10. Page 35, line 20 et. seq. The June 2 draft continues to provide for a due diligence determination to be made by the Secretary if petitioned to do so within 180 days after the publication of the patent extension determination. The June 2 draft, despite our earlier comment, also continues to provide that the authority to make the due diligence determination may not be delegated to an office below the Commissioner of Food and Drugs. FDA had objected that the agency did not have an adequate perspective to make a due diligence determination. This objection was raised with respect to the first draft, which would have permitted the due diligence determination to be made by the FDA organizational component directly responsible for the application. As pointed out previously, the due diligence determination will be even more difficult if the determination may be made only by the Office of the Commissioner. In effect, the revised bill would require a de novo review by personnel who have not had any prior familiarity with the application or with the problems associated with the development of the product or its investigation and approval. Since patent term extension is subject to a 14 year cap, counts only 1/2 of the investigational period, and is limited to a 5 year extension in any event, it continues to be FDA's view that a requirement for a de novo due diligence determination would clearly impose a burdensome resource requirements on the agency with

little, if any, public benefit in the earlier availability of generic drug products. In FDA's experience, based on the latest year for which calculations were made, the average new chemical entity gaining NDA approval would have been entitled, under the proposed formula, to the maximum 5 years of patent term restoration (based only on review time). Assuming that the average application was pursued with diligence, it would seem unlikely that the 5 year maximum extension would ever be reduced for lack of due diligence. Nonetheless, FDA will have been required to promulgate regulations, review petitions, and prepare due diligence determinations. As a practical matter, therefore, it appears that a complex system is being established that will require FDA resources to implement and maintain for no public benefit.

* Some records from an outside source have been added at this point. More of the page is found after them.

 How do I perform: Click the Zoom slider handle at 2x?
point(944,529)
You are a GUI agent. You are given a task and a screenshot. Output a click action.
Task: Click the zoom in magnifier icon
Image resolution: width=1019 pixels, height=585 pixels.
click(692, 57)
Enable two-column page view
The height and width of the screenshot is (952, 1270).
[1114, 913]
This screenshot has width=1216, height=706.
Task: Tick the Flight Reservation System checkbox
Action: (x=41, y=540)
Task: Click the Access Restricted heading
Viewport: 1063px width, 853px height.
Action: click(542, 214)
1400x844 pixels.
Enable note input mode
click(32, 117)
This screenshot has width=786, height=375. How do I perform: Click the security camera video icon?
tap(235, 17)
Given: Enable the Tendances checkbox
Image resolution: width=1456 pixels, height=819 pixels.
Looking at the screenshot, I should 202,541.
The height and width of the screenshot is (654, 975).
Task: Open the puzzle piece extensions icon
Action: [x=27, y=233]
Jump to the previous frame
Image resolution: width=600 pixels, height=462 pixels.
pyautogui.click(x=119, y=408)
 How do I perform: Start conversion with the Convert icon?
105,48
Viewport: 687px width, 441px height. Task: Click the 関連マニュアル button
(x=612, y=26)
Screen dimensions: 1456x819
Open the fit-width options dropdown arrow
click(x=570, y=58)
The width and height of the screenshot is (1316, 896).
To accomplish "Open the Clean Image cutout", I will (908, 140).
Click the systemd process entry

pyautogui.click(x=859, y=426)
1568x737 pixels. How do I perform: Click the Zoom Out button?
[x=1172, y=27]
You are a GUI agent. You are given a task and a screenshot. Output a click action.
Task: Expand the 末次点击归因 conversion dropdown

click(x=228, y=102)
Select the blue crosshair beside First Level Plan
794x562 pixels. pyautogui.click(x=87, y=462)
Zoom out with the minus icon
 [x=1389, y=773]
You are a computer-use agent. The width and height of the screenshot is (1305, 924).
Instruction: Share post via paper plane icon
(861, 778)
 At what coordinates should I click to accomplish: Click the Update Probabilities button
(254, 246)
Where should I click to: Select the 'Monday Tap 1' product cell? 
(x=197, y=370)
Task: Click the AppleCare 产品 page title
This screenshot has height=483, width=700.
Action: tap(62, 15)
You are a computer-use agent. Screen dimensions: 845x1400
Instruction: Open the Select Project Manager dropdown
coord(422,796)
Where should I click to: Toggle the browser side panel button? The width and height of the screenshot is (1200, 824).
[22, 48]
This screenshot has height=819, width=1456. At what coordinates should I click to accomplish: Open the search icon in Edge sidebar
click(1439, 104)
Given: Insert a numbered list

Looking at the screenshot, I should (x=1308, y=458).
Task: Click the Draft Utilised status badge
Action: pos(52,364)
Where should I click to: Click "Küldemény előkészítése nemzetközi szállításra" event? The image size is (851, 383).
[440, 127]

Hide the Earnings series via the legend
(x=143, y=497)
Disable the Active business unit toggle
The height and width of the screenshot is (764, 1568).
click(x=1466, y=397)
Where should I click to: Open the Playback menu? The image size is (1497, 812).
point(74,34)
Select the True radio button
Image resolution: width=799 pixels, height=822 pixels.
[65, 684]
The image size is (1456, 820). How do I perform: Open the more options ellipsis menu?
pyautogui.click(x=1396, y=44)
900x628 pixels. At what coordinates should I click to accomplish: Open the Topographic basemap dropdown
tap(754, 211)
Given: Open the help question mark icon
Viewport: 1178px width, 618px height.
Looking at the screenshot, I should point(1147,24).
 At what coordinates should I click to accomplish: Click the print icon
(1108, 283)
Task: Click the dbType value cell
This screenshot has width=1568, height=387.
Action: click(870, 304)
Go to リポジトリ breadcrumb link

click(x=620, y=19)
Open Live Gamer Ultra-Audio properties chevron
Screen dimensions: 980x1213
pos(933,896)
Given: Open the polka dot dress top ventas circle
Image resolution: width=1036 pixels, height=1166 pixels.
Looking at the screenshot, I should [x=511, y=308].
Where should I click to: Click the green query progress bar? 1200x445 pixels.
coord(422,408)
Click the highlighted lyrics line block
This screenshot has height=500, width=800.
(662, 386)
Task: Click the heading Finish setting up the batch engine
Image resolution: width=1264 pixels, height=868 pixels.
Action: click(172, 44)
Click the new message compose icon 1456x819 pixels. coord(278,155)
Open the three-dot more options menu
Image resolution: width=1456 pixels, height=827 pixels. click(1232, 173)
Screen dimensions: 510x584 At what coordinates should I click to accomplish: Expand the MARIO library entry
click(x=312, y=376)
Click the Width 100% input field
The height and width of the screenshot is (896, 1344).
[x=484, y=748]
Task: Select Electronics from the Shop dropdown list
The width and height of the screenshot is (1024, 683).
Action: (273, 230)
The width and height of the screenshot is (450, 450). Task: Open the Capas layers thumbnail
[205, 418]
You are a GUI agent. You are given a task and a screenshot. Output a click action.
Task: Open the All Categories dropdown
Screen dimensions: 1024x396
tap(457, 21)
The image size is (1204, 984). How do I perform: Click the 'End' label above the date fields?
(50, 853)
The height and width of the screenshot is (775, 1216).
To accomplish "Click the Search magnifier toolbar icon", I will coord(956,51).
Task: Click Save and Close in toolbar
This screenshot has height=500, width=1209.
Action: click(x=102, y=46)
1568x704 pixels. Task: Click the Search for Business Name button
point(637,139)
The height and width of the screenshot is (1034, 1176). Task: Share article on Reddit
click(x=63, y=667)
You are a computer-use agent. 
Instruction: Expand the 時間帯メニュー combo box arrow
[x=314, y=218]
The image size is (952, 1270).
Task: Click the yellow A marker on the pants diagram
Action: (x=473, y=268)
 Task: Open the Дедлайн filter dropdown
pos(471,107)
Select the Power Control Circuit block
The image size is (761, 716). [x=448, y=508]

11. Page 36, line 8 et. seq. The due diligence determination is required to be published in the FEDERAL REGISTER with a statement of the factual and legal basis for the determination. The June 2 draft still provides that any interested person may require the Secretary to hold an informal hearing on the determination. The owner of the patent involved is entitled to notice and may participate in the hearing. The Secretary is provided only 30 days after the completion of the hearing to affirm or revise the determination of due diligence. There is no provision that would limit judicial review. See page 36, line 20 et. seq.

The FDA continues to regard the due diligence provision as imposing unnecessary and burdensome requirements on the agency. While the petition requirement may limit the number of determinations, the procedural restrictions imposed on the agency would provide no public health benefit and may divert scarce resources from more important matters, especially the review of other new drugs. In view of the limitations associated with patent term restoration, as noted above, the due diligence provision should be deleted on the ground that it will provide no public health benefit.